Experte verrät, wie schlimm Lockdown Unternehmen trifft

Martin Kocher ist der Leiter des Institut für Höhere Studien in Wien
Martin Kocher ist der Leiter des Institut für Höhere Studien in Wienpicturedesk.com/Alex Halada
Ein neuer Lockdown bedroht die Existenz der heimischen Unternehmen. Im ORF erklärt IHS-Leiter Martin Kocher, was die Politik jetzt tun muss.

Am Vorabend der im gesamten Land mit Spannung erwarteten Pressekonferenz der Bundesregierung samt Ankündigung eines neuen Lockdowns für Österreich, bat ORF-Moderatorin Lou Lorenz-Dittlbacher den Leiter des Instituts für Höhere Studien (IHS), Martin Kocher, zu sich ins "ZiB2"-Studio. Der Experte analysierte mit kritischem Blick die bereits im Vorfeld durchgesickerte Lockdown-Verordnung – das Dokument liegt "Heute" vor – und dessen möglichen Auswirkungen auf die heimische Wirtschaft.

"Einen zweiten Lockdown können wir uns nicht leisten" – dieser klagende Satz hatte sich über den Sommer vielen Unternehmern und Österreichern eingebrannt. Doch ist das wirklich so? "Es wird schwierig für die Wirtschaft, weil wir den Schwung, den wir erwartet hatten, nicht ins nächste Jahr mitnehmen können", so Kocher.
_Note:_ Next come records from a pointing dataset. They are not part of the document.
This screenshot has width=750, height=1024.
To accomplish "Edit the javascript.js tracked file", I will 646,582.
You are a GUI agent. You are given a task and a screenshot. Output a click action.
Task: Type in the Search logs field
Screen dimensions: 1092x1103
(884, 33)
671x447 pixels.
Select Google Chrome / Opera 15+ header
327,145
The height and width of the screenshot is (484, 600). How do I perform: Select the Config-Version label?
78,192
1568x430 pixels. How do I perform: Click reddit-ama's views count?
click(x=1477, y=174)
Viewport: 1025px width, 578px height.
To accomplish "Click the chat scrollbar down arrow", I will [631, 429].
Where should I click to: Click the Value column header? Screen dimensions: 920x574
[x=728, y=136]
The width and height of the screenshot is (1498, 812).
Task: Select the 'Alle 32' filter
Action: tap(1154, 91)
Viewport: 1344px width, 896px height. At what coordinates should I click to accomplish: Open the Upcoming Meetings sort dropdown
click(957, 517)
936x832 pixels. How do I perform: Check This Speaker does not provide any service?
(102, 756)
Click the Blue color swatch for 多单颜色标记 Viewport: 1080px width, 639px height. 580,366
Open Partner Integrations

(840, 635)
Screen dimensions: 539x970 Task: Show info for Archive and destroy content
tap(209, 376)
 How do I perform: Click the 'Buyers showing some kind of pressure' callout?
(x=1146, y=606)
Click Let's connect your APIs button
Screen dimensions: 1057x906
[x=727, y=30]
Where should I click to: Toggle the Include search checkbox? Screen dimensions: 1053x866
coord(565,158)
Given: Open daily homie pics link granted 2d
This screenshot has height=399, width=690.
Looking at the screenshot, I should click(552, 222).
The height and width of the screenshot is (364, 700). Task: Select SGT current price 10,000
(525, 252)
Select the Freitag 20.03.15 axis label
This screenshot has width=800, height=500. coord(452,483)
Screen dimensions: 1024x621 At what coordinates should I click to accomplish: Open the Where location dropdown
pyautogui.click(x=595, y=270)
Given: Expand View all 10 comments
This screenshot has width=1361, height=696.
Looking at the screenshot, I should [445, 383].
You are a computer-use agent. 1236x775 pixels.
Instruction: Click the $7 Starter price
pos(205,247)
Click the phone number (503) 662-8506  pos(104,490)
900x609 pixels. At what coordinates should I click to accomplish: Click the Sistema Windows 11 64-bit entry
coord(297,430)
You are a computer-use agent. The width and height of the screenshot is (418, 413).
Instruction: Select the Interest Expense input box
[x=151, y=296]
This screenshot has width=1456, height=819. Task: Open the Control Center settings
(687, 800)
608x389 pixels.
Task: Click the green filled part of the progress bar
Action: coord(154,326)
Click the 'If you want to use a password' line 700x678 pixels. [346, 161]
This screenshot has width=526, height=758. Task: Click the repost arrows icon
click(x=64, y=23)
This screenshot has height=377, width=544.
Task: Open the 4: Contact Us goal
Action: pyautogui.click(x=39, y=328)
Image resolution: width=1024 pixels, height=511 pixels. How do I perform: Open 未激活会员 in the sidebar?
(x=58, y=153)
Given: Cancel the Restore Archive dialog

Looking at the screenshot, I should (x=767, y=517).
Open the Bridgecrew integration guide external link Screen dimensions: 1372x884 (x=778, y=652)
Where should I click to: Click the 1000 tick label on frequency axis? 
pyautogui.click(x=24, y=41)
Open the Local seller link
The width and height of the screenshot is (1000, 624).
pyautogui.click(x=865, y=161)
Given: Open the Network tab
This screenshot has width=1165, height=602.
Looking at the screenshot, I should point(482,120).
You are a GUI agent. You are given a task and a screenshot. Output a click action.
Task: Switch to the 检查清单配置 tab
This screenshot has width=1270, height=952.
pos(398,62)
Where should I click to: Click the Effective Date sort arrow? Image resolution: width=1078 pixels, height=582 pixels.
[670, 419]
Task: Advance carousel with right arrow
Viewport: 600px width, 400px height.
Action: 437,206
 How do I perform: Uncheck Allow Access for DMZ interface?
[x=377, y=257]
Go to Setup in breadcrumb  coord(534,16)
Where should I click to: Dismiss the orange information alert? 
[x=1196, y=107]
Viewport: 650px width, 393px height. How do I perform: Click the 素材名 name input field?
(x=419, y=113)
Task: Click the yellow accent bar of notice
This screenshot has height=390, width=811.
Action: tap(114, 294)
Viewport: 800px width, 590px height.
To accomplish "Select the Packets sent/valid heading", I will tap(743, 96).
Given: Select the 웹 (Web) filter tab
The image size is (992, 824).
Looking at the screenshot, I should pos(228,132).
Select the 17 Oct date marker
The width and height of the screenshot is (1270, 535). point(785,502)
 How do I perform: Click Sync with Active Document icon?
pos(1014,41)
Die Unternehmen werden durch den zweiten Lockdown also neuerlich ausgebremst.

"Viel Neues brauchen wir nicht"

Aber, so argumentiert der Experte: "Auch unter hohen Infektionszahlen leidet die Wirtschaft. Es ist eine Lose-Lose-Situation. Wir müssen etwas tun." Entscheidend seien die sich ins nächste Jahr verschleppenden Auswirkungen der aktuellen Lage.

"Besonders für die Branchen, die bereits beim ersten Lockdown stärker betroffen waren, ist das wirklich schwierig", erklärt der IHS-Leiter weiter. Es sei wichtig, dass die bereits geschaffenen Maßnahmen wie Fixkostenzuschuss und Kurzarbeit nun wieder schnell und unbürokratisch den Betriebe zur Verfügung stehen. Das würde ausreichen. "Viel Neues brauchen wir nicht, auch nicht an zusätzlichen Mitteln", so Kocher. Nachsatz: Allerdings nur, wenn der Lockdown nicht länger dauert als vorausgesagt.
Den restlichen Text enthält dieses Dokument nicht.